Your task is to transcribe all of the data below exactly, omitting the images.
#####
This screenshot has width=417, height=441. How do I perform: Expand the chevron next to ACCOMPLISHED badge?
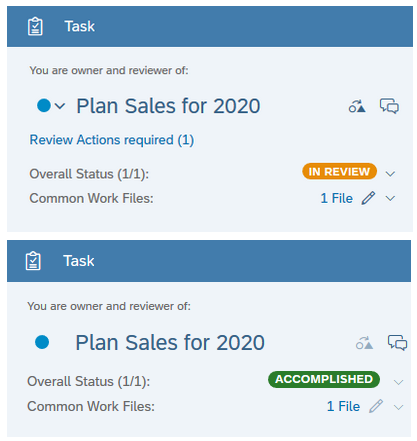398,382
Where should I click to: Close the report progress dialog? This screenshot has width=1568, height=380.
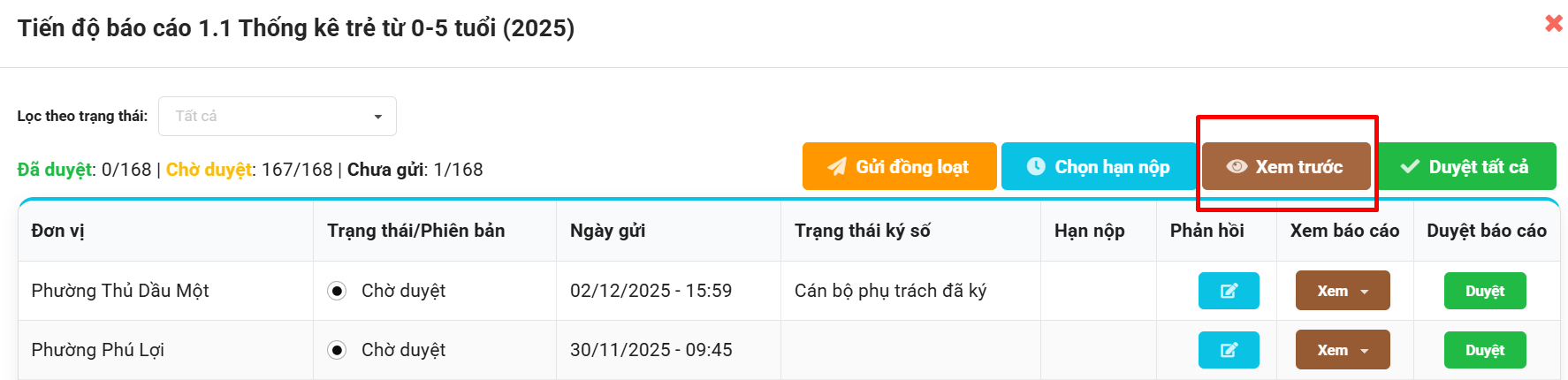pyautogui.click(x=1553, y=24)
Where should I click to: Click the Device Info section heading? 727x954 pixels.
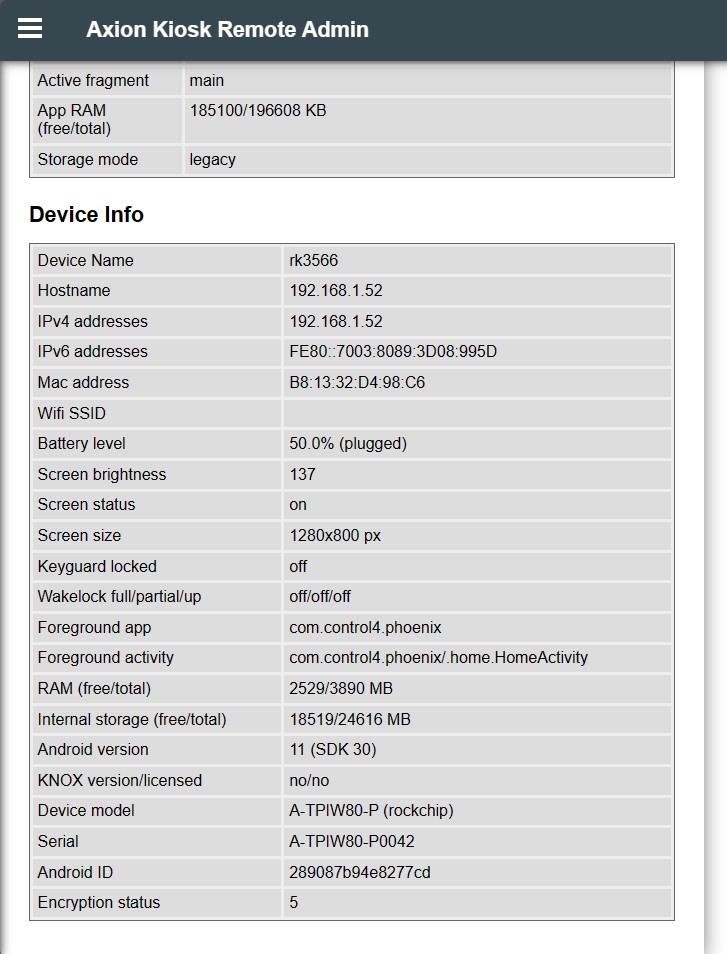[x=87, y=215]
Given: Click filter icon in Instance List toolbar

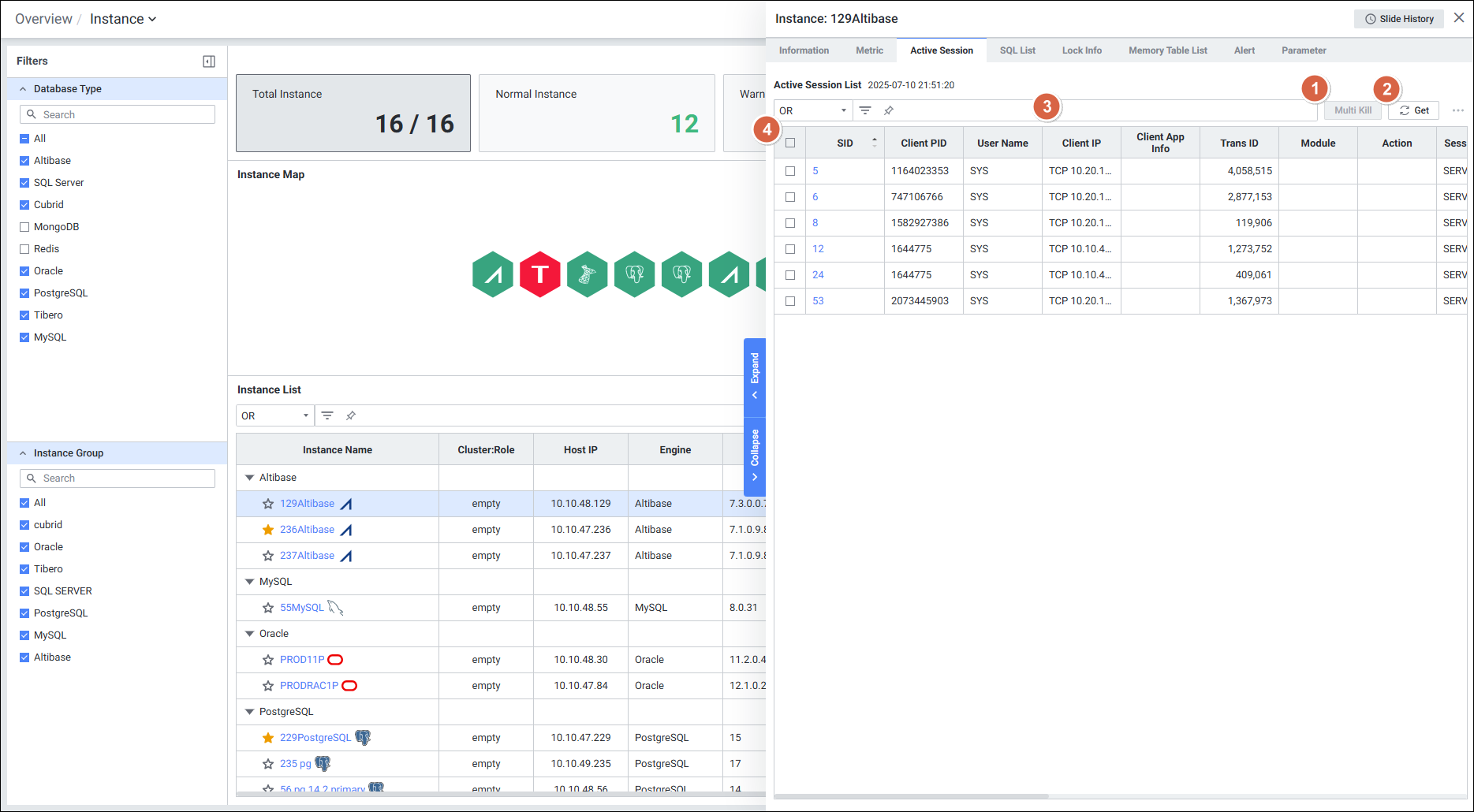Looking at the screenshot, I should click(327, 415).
#####
- _OUTPUT BELOW_
This screenshot has width=417, height=441. How do I perform: Expand the chevron next to ACCOMPLISHED badge?
398,382
Where should I click to: Close the report progress dialog? This screenshot has width=1568, height=380.
pyautogui.click(x=1553, y=24)
Where should I click to: Click the Device Info section heading? 727x954 pixels.
[x=87, y=215]
Given: Click filter icon in Instance List toolbar

Looking at the screenshot, I should click(327, 415).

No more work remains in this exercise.